UNGARAN, Cakram.net – Menyambut bulan suci Ramadan, Kapolres Semarang, AKBP Ratna Quratul Ainy menegaskan pentingnya menjaga suasana kondusif di tengah masyarakat. Dalam kesempatan ini, ia memberikan pesan tegas tentang perlunya kedekatan emosional antara polisi dan masyarakat untuk menciptakan ketenangan menjelang ramadan.
“Keamanan bukan hanya tanggung jawab polisi, tetapi juga masyarakat. Kami berharap Bhabinkamtibmas yang berperan aktif di setiap wilayah binaan dapat menjadi garda terdepan dalam mencegah potensi gangguan keamanan di tingkat paling dasar,” ujar Kapolres usai memimpin upacara Hari Kesadaran Nasional di Lapangan Catur Prasetya Polres Semarang, Rabu 18 Februari 2026.
Kapolres menambahkan, kehadiran Bhabinkamtibmas di tengah masyarakat lebih dari sekadar tugas pengawasan. Mereka harus menjadi tempat bagi warga untuk menyampaikan keluhan, harapan, hingga masalah sosial yang dihadapi di lingkungan sekitar. “Dengan kedekatan ini, setiap potensi gangguan kamtibmas bisa terdeteksi lebih dini, terutama menjelang bulan suci Ramadhan,” jelasnya.

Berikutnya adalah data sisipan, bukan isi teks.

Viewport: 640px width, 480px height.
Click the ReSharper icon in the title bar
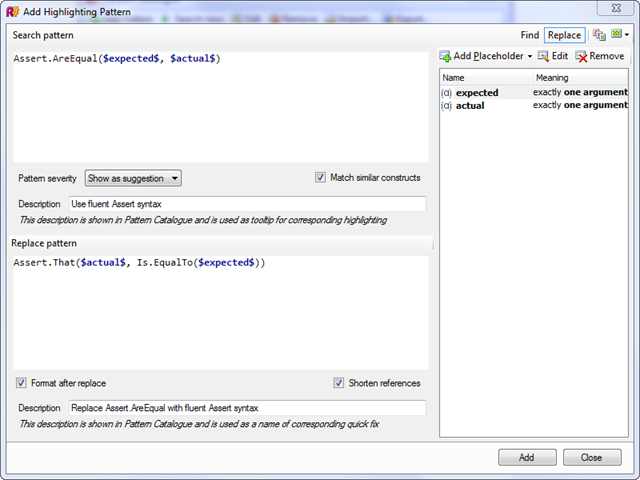(x=12, y=9)
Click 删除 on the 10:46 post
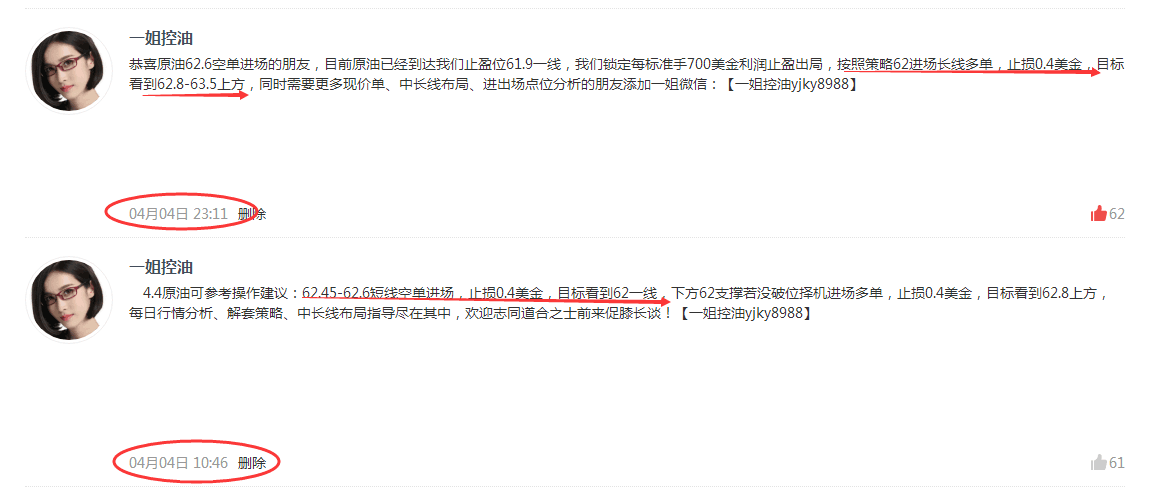The width and height of the screenshot is (1162, 494). click(x=252, y=463)
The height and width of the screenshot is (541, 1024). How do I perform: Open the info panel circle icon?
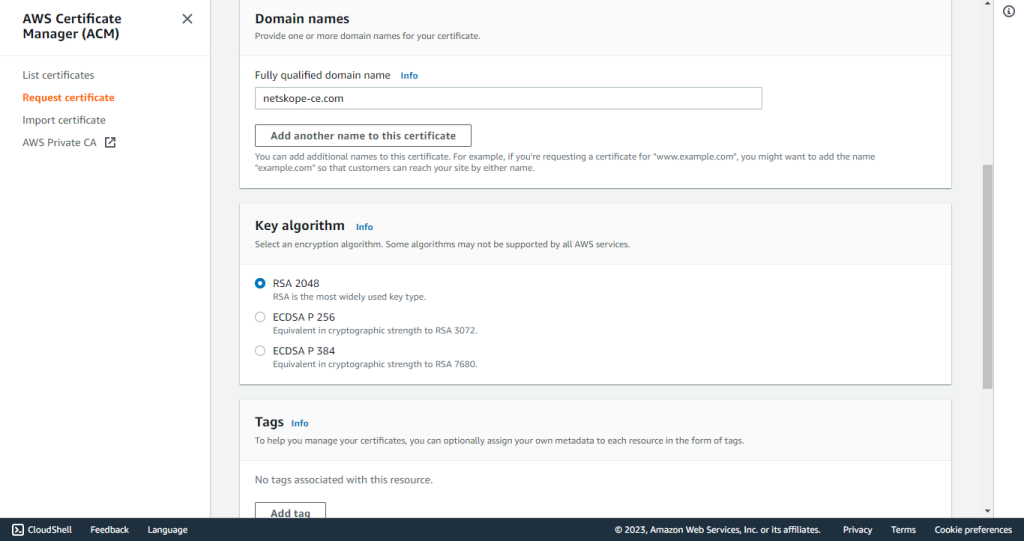click(x=1009, y=11)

Selain itu, Polres Semarang juga menegaskan komitmennya untuk menindak tegas setiap aktivitas yang berpotensi mengganggu ketenangan selama Ramadan, seperti perang sarung, aksi kerusuhan, dan penggunaan petasan yang berbahaya. “Kami lebih mengutamakan pencegahan dan pembinaan, tetapi apabila ada kegiatan yang membahayakan masyarakat, tindakan tegas sesuai aturan akan dilakukan,” tambah AKBP Ratna.
Polres Semarang berharap dengan langkah-langkah ini, masyarakat dapat menjalankan ibadah Ramadhan dalam suasana yang aman dan nyaman. Selain itu, diharapkan terjalin kebersamaan yang lebih erat antara polisi dan warga dalam menjaga lingkungan masing-masing.